RSC has the right to update or change the Terms at any time. RSC shall use reasonable endeavours to notify You of any updates. The most current version of the Terms shall supersede and replace all prior versions of the Terms. By continuing to use the APIs, You agree to be bound by any and all changes to the Terms. If You choose not to agree, You must immediately discontinue your use of the APIs.

15.5. Severance

If any provision or part-provision of these Terms is or becomes invalid, illegal or unenforceable, it shall be deemed modified to the minimum extent necessary to make it valid, legal and enforceable. If such modification is not possible, the relevant provision or part-provision shall be deemed deleted. Any modification to or deletion of a provision or part-provision under this clause shall not affect the validity and enforceability of the rest of these Terms.

15.6. No rights of third parties

No rights of third parties These Terms do give rise to any rights under the Contracts (Rights of Third Parties) Act 1999.

15.7. Entire Agreement

a) These Terms constitute the entire agreement between the parties and supersedes and extinguishes all previous agreements, promises, assurances, warranties, representations and understandings between them, whether written or oral, relating to its subject matter.
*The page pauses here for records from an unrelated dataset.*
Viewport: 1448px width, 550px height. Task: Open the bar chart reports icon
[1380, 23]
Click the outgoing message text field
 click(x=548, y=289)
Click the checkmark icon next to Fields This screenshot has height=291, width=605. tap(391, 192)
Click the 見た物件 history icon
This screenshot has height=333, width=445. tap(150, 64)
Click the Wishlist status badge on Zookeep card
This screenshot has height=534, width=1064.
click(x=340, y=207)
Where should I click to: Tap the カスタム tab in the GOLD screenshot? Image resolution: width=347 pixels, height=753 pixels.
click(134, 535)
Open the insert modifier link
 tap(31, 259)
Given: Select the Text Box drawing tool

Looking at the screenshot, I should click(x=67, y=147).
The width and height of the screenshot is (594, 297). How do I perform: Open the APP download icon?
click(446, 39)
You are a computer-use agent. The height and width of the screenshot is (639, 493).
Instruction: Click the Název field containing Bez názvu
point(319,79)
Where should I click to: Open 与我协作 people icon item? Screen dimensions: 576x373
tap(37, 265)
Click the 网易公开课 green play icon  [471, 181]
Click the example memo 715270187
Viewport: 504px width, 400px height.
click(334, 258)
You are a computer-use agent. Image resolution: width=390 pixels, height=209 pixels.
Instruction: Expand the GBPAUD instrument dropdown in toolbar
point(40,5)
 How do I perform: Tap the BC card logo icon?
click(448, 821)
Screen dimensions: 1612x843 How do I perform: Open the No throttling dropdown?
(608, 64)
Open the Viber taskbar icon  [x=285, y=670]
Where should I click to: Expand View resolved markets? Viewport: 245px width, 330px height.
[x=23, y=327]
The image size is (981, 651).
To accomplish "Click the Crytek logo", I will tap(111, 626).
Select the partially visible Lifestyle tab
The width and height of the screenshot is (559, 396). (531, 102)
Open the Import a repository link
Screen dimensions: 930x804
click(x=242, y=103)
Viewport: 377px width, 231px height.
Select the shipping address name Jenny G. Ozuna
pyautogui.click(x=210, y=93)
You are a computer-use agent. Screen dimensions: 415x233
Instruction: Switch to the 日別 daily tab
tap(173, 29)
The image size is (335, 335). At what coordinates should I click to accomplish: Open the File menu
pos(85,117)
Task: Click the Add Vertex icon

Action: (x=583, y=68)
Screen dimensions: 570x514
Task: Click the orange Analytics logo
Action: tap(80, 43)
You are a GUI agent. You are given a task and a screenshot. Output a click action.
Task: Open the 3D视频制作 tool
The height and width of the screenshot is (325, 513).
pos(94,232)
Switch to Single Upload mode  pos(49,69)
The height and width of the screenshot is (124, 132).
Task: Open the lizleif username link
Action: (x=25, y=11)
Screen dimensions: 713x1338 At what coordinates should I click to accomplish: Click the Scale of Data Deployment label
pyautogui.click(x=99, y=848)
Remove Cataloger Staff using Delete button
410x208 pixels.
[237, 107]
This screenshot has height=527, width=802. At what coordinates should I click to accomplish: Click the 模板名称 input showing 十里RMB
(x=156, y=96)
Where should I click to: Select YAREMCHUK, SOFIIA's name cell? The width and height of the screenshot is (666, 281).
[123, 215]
b) You agree that You shall have no remedies in respect of any statement, representation, assurance or warranty (whether made innocently or negligently) that is not set out in these Terms. You agree that You shall have no claim for innocent or negligent misrepresentation or negligent misstatement based on any statement in these Terms.

15.8. No partnership

Nothing in these Terms is intended to, or shall be deemed to, establish any partnership or joint venture between any of the parties, constitute any party the agent of another party, or authorise any party to make or enter into any commitments for or on behalf of any other party.

15.9. Notices

Any notice or request under these Terms shall be sufficiently given or made by posting the same in a registered letter and addressed to a party at the address set forth above or at any other address as one party may specify by notice to the other, and shall be deemed to be effective two (2) working days later.

15.10. Waiver

No failure or delay by RSC to exercise any right or remedy provided under this agreement or by law shall constitute a waiver of that or any other right or remedy, nor shall it prevent or restrict the further exercise of that or any other right or remedy.

15.11. Choice of Law

These Terms shall be construed and governed by the laws of England irrespective of the place of its physical execution, and both parties hereby submit to the exclusive jurisdiction of the English courts.